At the start of the pandemic my family, as well as so many others, began to have questions about where our food was going to come from. As farmers, we are blessed to have a bountiful garden and a matriarch that is talented beyond measure in regards to food preservation in the forms of dehydration, canning and freezing. However, protein became the big question. With two large freezers in our garage, we have the capacity to purchase half or whole animals to fill our freezers for the upcoming fall, winter and spring.
Our family wasn’t the only family and after some consolidation, we realized that broilers or meat chickens were the one protein that we would be lacking.

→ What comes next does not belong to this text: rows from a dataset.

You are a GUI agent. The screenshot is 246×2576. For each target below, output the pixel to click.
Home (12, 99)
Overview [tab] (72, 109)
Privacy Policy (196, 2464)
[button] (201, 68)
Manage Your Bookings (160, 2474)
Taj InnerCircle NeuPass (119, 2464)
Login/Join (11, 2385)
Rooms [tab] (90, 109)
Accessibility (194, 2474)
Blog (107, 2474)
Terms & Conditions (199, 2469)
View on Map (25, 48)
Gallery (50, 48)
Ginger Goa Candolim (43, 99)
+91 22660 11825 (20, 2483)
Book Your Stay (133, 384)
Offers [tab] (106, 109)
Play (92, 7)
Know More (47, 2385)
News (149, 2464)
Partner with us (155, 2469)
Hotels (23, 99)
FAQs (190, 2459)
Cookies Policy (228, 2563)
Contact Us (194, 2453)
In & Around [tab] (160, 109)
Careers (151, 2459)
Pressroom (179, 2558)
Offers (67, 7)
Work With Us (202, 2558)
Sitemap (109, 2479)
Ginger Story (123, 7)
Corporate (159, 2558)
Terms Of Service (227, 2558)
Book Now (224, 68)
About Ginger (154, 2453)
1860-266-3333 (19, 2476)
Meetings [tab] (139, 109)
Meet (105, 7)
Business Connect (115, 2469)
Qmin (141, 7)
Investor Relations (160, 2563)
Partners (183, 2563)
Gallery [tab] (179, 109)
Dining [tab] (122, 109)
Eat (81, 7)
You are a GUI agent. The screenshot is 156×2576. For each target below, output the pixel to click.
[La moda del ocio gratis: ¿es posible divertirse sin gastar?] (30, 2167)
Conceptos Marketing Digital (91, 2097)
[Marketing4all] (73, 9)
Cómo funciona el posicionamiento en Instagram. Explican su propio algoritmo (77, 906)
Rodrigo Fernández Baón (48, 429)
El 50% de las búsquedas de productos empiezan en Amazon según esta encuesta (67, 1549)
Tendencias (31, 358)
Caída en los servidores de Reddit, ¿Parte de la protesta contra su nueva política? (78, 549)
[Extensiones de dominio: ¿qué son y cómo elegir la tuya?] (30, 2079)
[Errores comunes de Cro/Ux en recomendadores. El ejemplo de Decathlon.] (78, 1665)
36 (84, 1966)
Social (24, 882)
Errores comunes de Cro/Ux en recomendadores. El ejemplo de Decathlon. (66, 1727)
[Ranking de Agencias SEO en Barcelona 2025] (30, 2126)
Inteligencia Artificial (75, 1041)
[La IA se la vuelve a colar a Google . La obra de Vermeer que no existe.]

Beef and pork, the other two proteins that we commonly eat, were going to be easy to get as we simply purchased from our local county 4H youth livestock auction. If you don’t have the funds to purchase the above rate animal, you can sign up for the buy back program to purchase the animal at cost. It’s a great way to give back and support while also filling your freezer.
This all began in April to May which meant that we spent about two months researching all things meat chickens in the process. We learned through our research what makes the “experience” of slaughtering chickens “terrible” and what makes it more efficient.
“You’re going to process them yourselves?” Is the constant exclamation that my boyfriend and I receive when we tell people that we are processing the birds ourselves. It’s a fair exclamation because, as most of the generations before us have learned, cleaning birds can be a very messy experience. The two biggest pain points are the actual act of killing and the plucking of the bird.
When we first started lining up for meat birds, there wasn’t a single butcher shop in our area that wasn’t backed up until 2021 with a wait list. I think that this had to come from the fact that there was a major crash in the beef market and that direct market became their only access point to the buyer. These buyers than filled the butcher shops up as ranchers tried to get animals processed and people tried to get freezers purchased (there is a shortage there) to be able to hold meat for longer periods of time. Food security was a very real question – something we talked about on the That Western Life podcast with Kaylin Maree Schimpf (https://www.thatwesternlife.com/podcast/episode52).
A lot has happened in the processing equipment for birds now in 2020. Killing cones allow for you to restrain the animal safely and humanely, letting the blood flow to their head and making them unconscious, prior to making the simple kill cut. A large washing machine like contraption with rubber fingers allows you to pluck the bird thoroughly with no effort besides running a garden hose. At a bird plucked every 60 seconds with no damage to the meat, it’s an amazing time saver.
We will need to report back to all of this initially commentary AFTER we go through our first processing weekend to see if this all adds up accordingly! I do have to say, though, that it has been a great conversation starter this pandemic!